Document:

ex10-14.htm

    
      

    

    Exhibit 10.14

    DEFERRED
INCOME AGREEMENT

     

    DEAN
H. HESS

     

    CHAPIN
STATE BANK

     

    CHAPIN,
ILLINOIS

     

                                                                                                                               JULY
1, 1982

    
      
         

      

      
         

        
          

        

      

      
         

      

    

    DIRECTOR’S COMPENSATION
AGREEMENT

     

    This
Agreement is entered into this first day of July, 1982, between CHAPIN STATE
BANK, P.O. Box 278, Chapin, Illinois  62628 (herein referred to as the
“Bank”) and DEAN H. HESS, R.R. #1, Jacksonville, Illinois  62650
(herein referred to as the “Director”).

     

    WITNESSETH

     

    WHEREAS, the Bank recognizes
that the competent and faithful efforts of the Director on behalf of the Bank
have contributed significantly to the success and growth of the Bank;
and

     

    WHEREAS, the Bank values the
efforts, abilities and accomplishments of the Director and recognizes that his
services are vital to its continued growth and profits in the future;
and

     

    WHEREAS, the Bank desires to
compensate the Director and retain his services for five years, if elected, to
serve on the Board of Directors.  Such compensation is set forth
below; and

     

    WHEREAS, the Director, in
consideration of the foregoing, agrees to continue to serve as a Director, if
elected,

     

    NOW, THEREFORE, it is mutually
agreed as follows:

     

    1.           Compensation.  The
Bank agrees to pay Director the total sum of $95,400 payable in monthly
installments of $795 for 120 consecutive months, commencing on the first day of
the month following Director’s 65th
birthday.  Payments to the Director will terminate when the 120
payments have been made or at the time of the Director’s death, whichever comes
first.

- Recorded data -
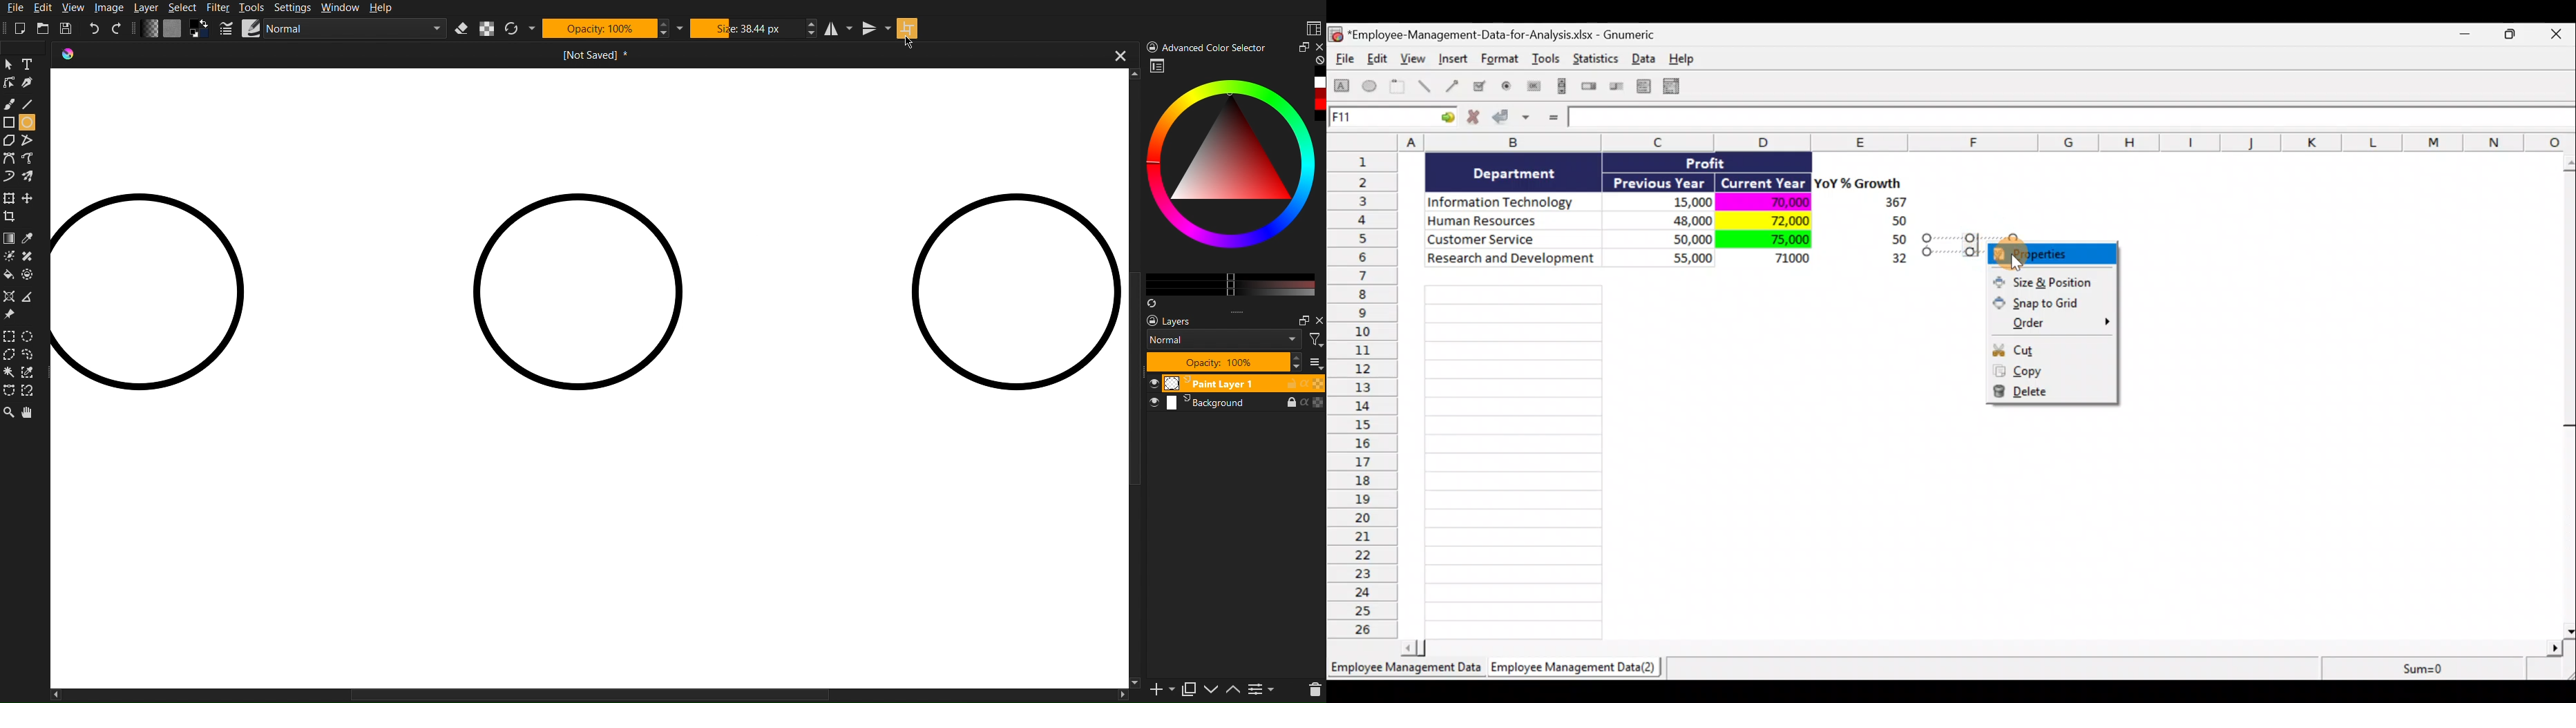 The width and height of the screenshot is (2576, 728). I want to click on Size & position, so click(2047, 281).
---
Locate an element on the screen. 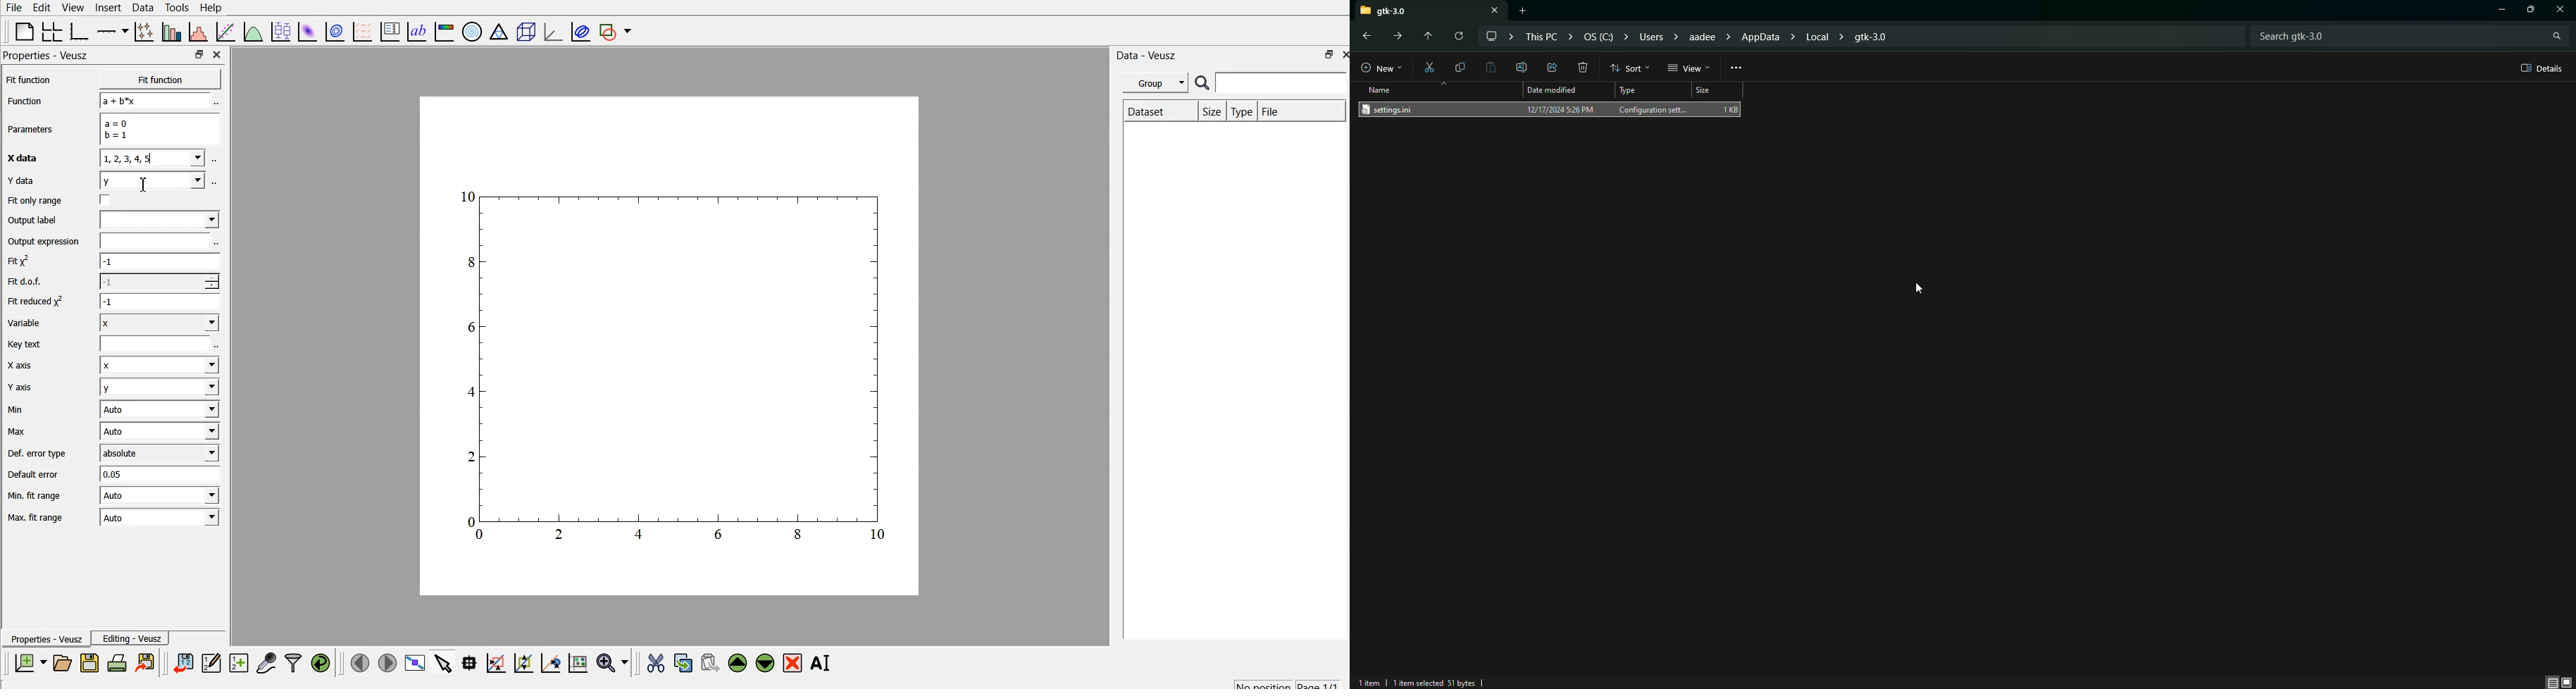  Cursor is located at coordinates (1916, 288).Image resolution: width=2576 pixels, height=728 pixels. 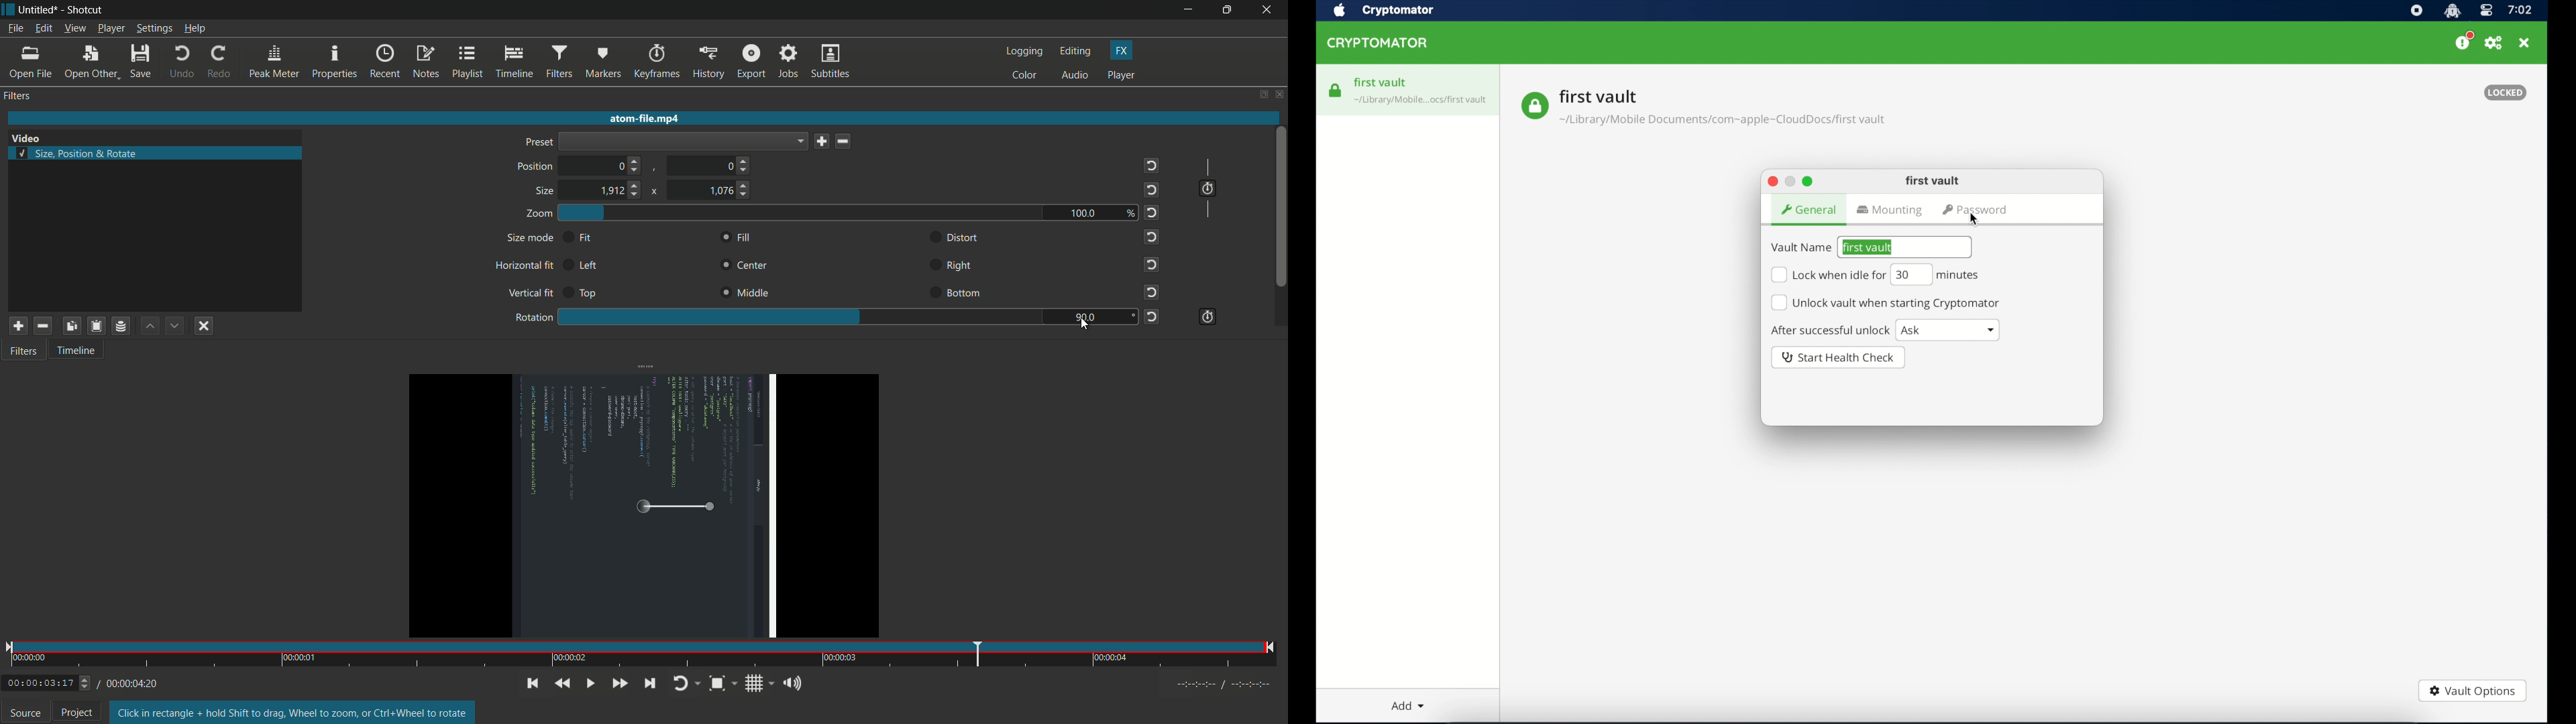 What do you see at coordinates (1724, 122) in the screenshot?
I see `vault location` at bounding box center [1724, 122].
--
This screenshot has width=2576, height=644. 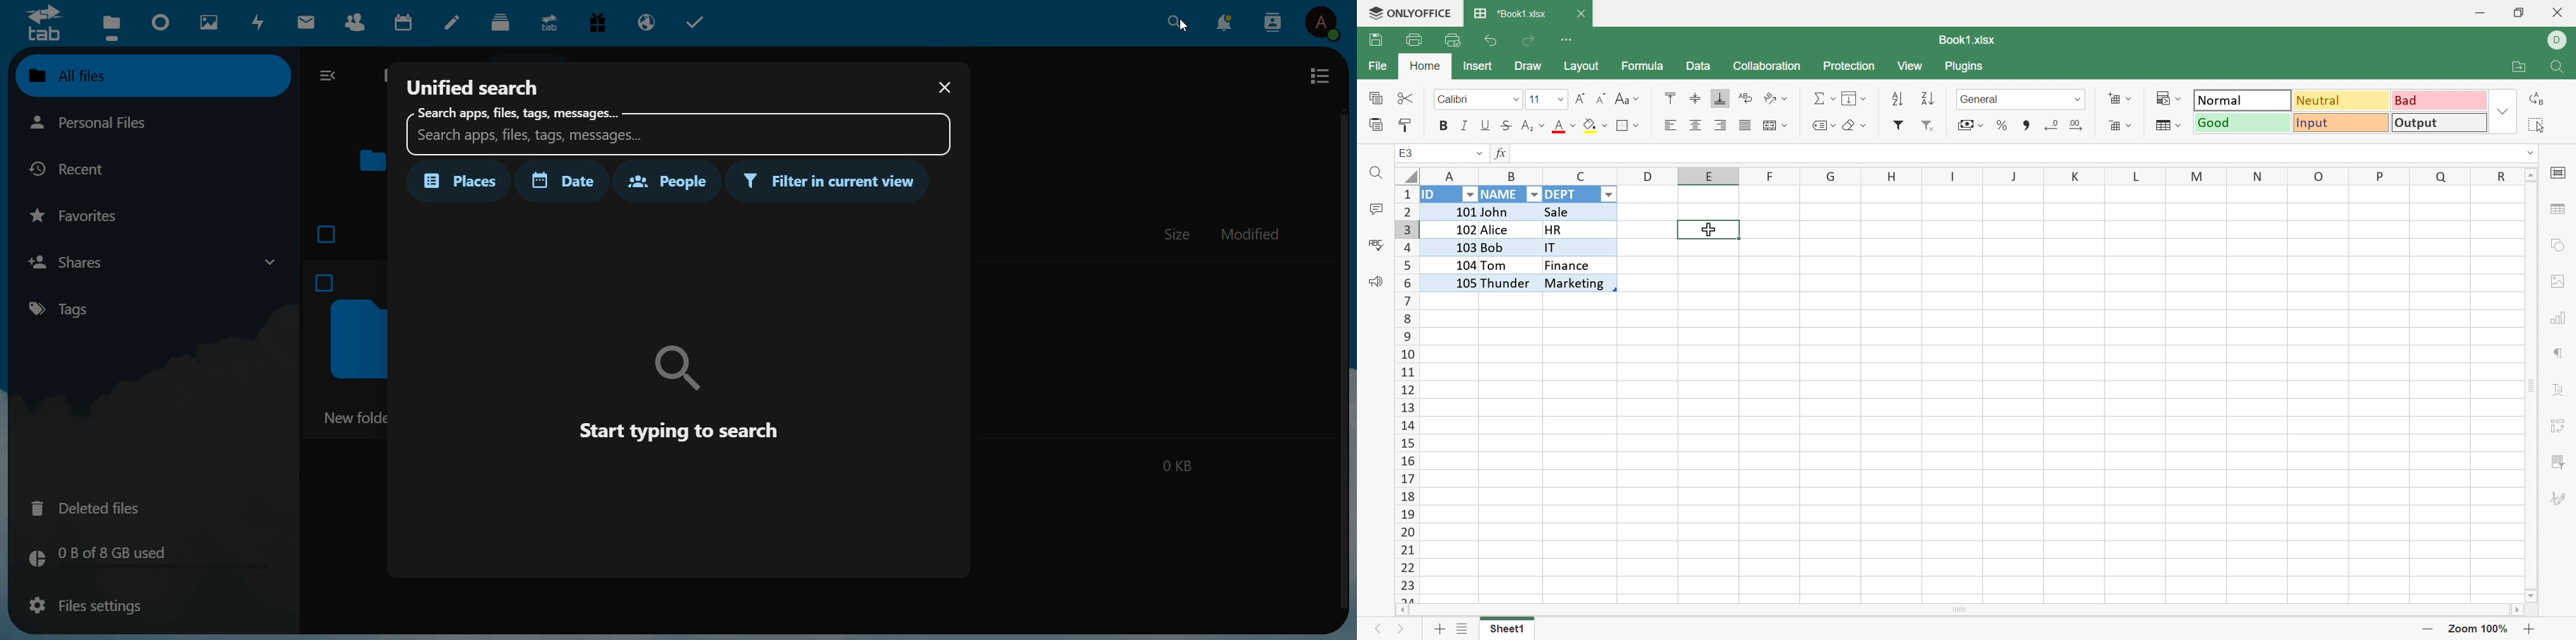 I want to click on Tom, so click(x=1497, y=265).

- Work instructions -
Write the next part of the Chapin State Bank director's compensation agreement, picking up after the compensation clause that ends payments at the 120th installment or the Director's death. The data has no connection to the bank agreement.

- Answer for this exercise -
     

    2.           Death of Director Before Age
65.  In the event Director should die before reaching age 65,
the Bank agrees to pay to Director’s beneficiary designated in writing to the
Bank, the sum of $795 per month for 120 consecutive months.  Payments
will begin on the first day of the month following Director’s
death.

     

    3.           Death of Director After Age
65.  If the Director dies after age 65 prior to receiving the
full 120 monthly installments, the remaining monthly installments will be paid
to the Director’s designated beneficiary(ies).  The beneficiary(ies)
shall receive all remaining monthly installments which the Director would have
received until the total sum of $95,400 set forth in paragraph “1” is
paid.  If the Director fails to designate a beneficiary in writing to
the Bank, the balance of monthly installments remaining at the time of his death
shall be paid to the legal representative of the estate of the
Director.

     

    4.           Termination of Service as a
Director.  If the Director, for any reason other than death,
fails to serve five consecutive years as a Director, he will receive monthly
compensation beginning at age 65 on the basis that the number of full months
served bears to the required number of 60 months times the compensation stated
in paragraph “1”.  For example, if the Director serves only 36 months,
he will be entitled to 36/60 or 60% of the compensation stated in paragraph
“1”.

     

    
      
        
        

      

      
        
        

        
          

        

      

      
        
        

      

    

     

    5.           Suicide.  No
payments will be made to the Director’s beneficiary(ies) or to his estate in the
event of death by suicide during the first three years of this
agreement.

     

    6.           Status of
Agreement.  This agreement does not constitute a contract of
employment between the parties, nor shall any provision of this agreement
restrict the right of the Bank’s Shareholders to replace the Director or the
right of the Director to terminate his service.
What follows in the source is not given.